3

Let's assume we have a regression model with variable age and two categorical variables: education and gender.

1st categorical variable

  • woman
  • man

2nd categorical variable

  • no qualification

  • higher intermediate

  • graduate or more

Income = age + woman + higher-intermediate + graduate-or-more

How to interpret the coefficient for women? Is it the income difference between a woman and a man both with no qualification or is it the income difference between the woman compared to the man regardless of their education, if 1) how do I measure the latter?

Michael R. Chernick
  • 39,640
  • 28
  • 74
  • 143
user2018454
  • 41
  • 1
  • 1
  • 4
  • How many categorical variables are there? You seem to be indicating just two. – Michael R. Chernick Mar 31 '17 at 14:30
  • I simplified in the example keeping only 2, does it change the principle if there are more than 2 ? – user2018454 Mar 31 '17 at 14:41
  • 1
    I have found that it is easier to interpret the effects of categorical values if you don't dummy code them but instead indicate in the software that they are categorical (leaving the coding to the software). Then, instead of interpreting coefficients, look at and possibly test differences among means. The adjusted means may be called least squares means or estimated marginal means depending on the software.
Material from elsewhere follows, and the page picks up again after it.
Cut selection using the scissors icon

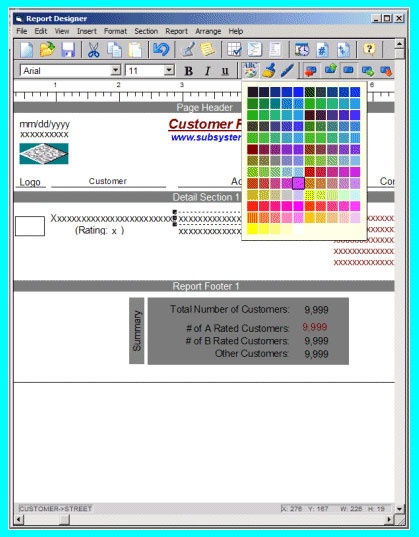tap(94, 50)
Most software will let you do Tukey hsd tests on theses means (in your case the three levels of Categorical variable 2). – David Lane Mar 31 '17 at 14:53

1 Answers1

2

When you have a regression model with one or more categorical variables, there is a level of each one of those variables that is taken as the reference level, and the model is adjusted taking into account these reference levels (for example, level "man" on your gender variable).

Then, you'll have to interpret it as follows: when gender is "man", the coefficient associated to "woman" won't have any effect on the response variable (you can think it as "woman" is 0). When gender is "woman", these variable is interpreted as 1, so the response variable will be affected by the asociated coefficient. So, if the "woman" coefficient is positive, this model is saying that womans have a higher incomes on average, and if it is negative, just the other way around.

The same happens with your education variable, but in this case, it has three levels. "no qualification" is the reference level, and you should use the coefficients of "higher-intermediate" or "graduate-or-more" only when you are trying to predict the response for people with these features.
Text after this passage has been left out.